Left panel: Time courses of current recorded in ND96 at +40 mV at the end of a 2 s pulse. The current was normalized before PBA application. PBA initially inhibits and then slowly potentiates Q1 and Q2/Q3 current. PBA only activates Q4 channels. Middle panel: Families of currents recorded before and during treatment with PBA. Currents were elicited by 4 s test potentials from −100 to +60 mV in 10 mV increments from a holding potential of −80 mV followed by a tail pulse to −30 mV. Dashed line indicates zero current. Scale bars represent 1 µA and 0.5 s. Right panel: Voltage-activation curves calculated from tail current analysis. Solid curves represent Boltzmann fits to the data. Data are presented as the mean±SEM (n = 4–6).

Figure 4. PBA inhibits other Kv channels.

(A) Time course of Shaker (inactivation removed) current measured in ND96 at +40 mV, 100 ms pulse when 10 mM PBA was applied through the bath solution. (B) Families of Shaker currents recorded before and during treatment with PBA. Currents were elicited by 100 ms step test potentials from −100 to +60 mV in 10 mV increments from a holding potential of −80 mV. Dashed line indicates zero current. Scale bars represent 1 µA and 0.1 s. (C) Time course of hERG current measured in ND96 at 0 mV, 2 s pulse when 10 mM PBA was applied through the bath solution. (D) Families of hERG currents recorded before and during treatment with PBA. Currents were elicited by 2 s step test potentials from −100 to +60 mV in 10 mV increments from a holding potential of −80 mV. Dashed line indicates zero current. Scale bars represent 1 µA and 0.5 s.

Figure 5. Activation of Q1 by PBA is dependent on the external charge carrier ion.

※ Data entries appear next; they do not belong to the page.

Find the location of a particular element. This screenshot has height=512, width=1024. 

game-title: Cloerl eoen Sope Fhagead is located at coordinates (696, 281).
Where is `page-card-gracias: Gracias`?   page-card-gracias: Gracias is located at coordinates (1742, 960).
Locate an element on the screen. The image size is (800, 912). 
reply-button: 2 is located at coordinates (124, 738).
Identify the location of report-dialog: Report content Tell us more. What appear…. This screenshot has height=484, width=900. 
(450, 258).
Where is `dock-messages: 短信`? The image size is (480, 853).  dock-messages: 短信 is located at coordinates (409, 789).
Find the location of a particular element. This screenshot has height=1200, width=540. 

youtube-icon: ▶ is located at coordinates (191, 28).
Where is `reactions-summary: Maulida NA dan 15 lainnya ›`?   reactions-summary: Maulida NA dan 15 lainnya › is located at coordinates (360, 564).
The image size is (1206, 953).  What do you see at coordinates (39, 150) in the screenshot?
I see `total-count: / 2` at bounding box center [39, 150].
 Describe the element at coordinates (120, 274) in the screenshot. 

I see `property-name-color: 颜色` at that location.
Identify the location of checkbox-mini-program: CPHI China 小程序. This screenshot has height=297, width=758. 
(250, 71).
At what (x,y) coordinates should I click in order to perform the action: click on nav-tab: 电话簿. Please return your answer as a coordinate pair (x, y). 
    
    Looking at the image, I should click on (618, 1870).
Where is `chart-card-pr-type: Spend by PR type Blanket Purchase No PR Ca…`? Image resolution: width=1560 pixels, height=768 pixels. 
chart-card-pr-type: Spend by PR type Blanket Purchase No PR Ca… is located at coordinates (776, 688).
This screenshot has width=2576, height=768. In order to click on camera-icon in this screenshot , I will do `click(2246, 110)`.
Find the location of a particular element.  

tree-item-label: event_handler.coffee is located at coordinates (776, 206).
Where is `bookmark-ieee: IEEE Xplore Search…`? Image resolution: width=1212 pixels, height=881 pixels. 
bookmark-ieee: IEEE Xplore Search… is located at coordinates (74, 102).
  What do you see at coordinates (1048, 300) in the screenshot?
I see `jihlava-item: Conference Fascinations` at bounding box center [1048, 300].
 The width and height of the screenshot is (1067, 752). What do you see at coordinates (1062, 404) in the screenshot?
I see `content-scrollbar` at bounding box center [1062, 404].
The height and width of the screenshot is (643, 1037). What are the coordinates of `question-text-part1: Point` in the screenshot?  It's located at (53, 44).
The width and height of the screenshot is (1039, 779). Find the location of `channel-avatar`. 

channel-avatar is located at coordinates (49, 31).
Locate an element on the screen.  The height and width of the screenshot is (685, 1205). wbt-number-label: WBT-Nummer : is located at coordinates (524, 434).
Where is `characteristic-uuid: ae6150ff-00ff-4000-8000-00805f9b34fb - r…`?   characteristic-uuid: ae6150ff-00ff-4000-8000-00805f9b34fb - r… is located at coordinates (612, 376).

Current traces were recorded in (A) 50 mM K⁺, (B) Rb⁺, or (C) Cs⁺. Left panel: Representative overlaid traces elicited by a +40 mV test and −80 mV tail pulse before and after the onset of PBA potentiation. Inset: Normalized tail currents comparing the deactivation kinetics before and after the onset of PBA potentiation. Tick marks represent 200 ms. Right panel: Time course of current recorded during the PBA potentiation phase. Outward current measured at the end of a 2 s pulse to +40 mV; maximal inward current measured during the −80 mV tail pulse. Time zero is the amount of current after initial inhibition but before potentiation by PBA. Data are represented as the mean±SEM (n = 5–10).